= Your instructions =
Scan the listing below. Return every line containing the string "agent".

= Supplied data =

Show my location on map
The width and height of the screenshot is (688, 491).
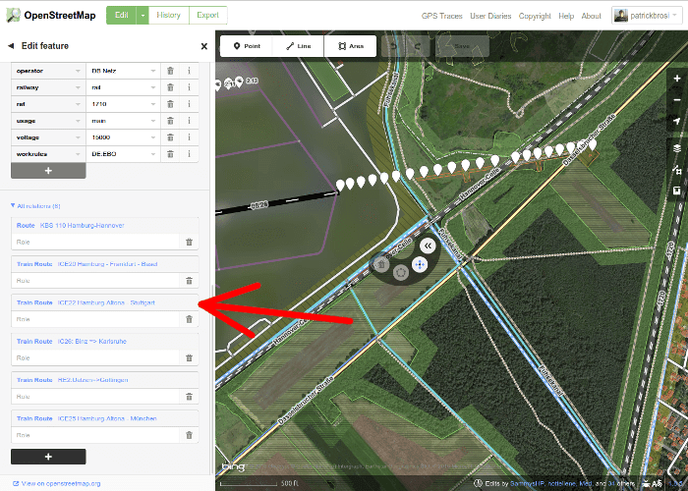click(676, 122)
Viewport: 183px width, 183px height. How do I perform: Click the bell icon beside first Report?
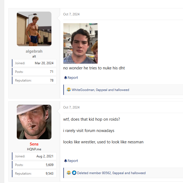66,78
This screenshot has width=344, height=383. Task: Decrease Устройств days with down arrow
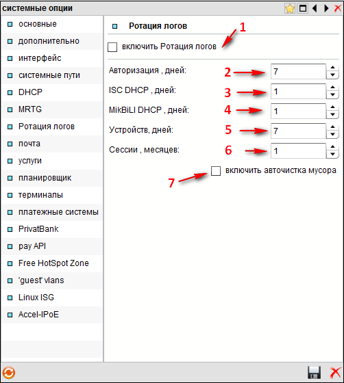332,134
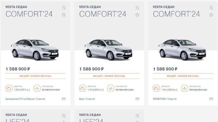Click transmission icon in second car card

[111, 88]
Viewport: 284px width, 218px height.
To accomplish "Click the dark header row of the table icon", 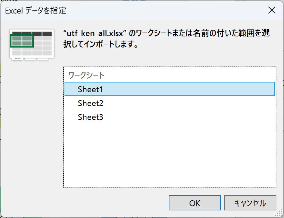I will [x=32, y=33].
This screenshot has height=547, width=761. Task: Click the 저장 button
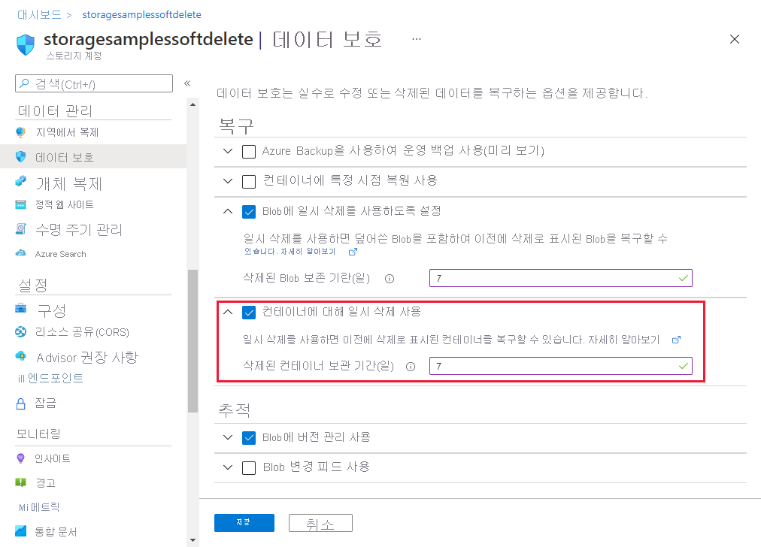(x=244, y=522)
* * *
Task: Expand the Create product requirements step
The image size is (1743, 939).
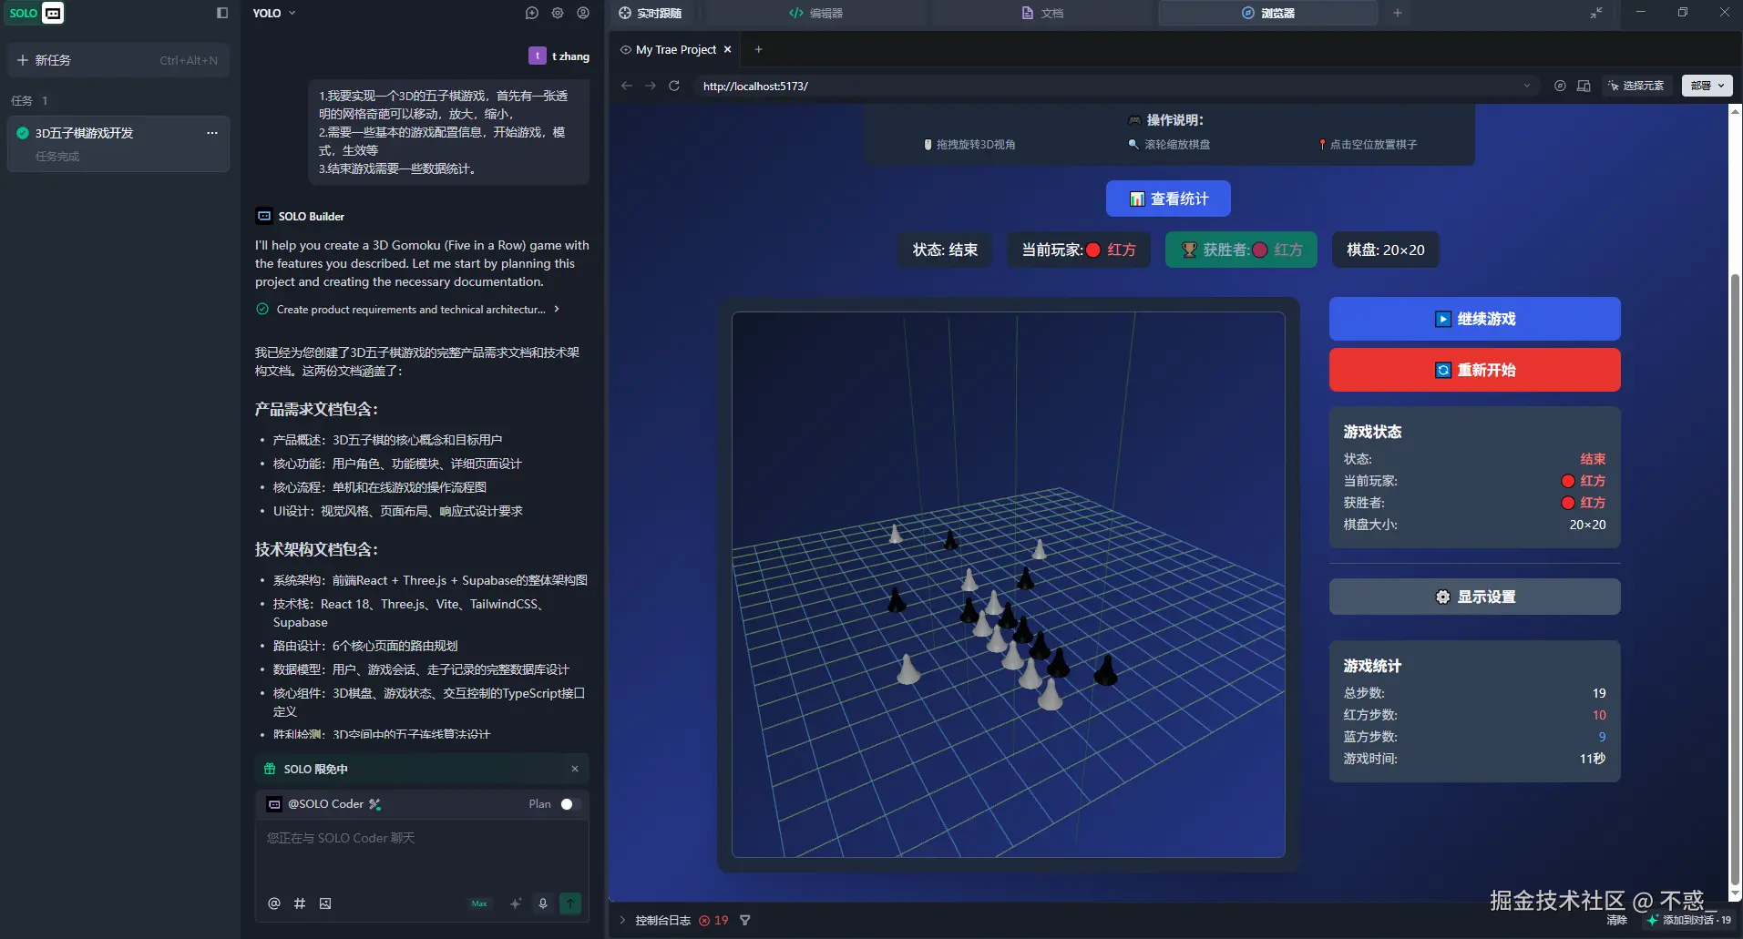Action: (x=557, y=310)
...
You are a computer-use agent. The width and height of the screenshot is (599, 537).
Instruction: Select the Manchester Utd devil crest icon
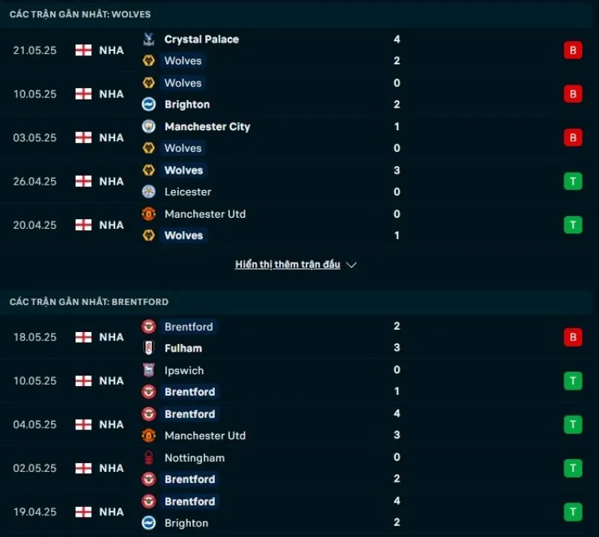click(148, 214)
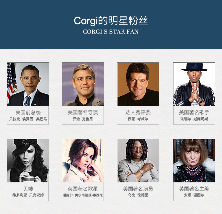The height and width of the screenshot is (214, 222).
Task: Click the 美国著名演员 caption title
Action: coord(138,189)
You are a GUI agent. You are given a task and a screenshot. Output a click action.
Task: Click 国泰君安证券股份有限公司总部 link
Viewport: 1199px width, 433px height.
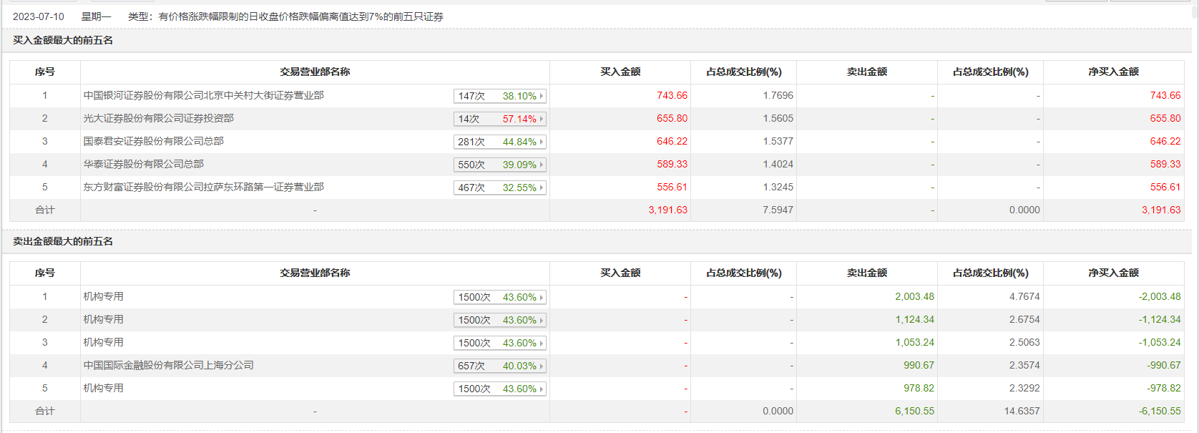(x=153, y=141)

= Solution =
You are a computer-use agent. The width and height of the screenshot is (599, 537).
You are a GUI agent. You are given a task and a screenshot. Output a click action.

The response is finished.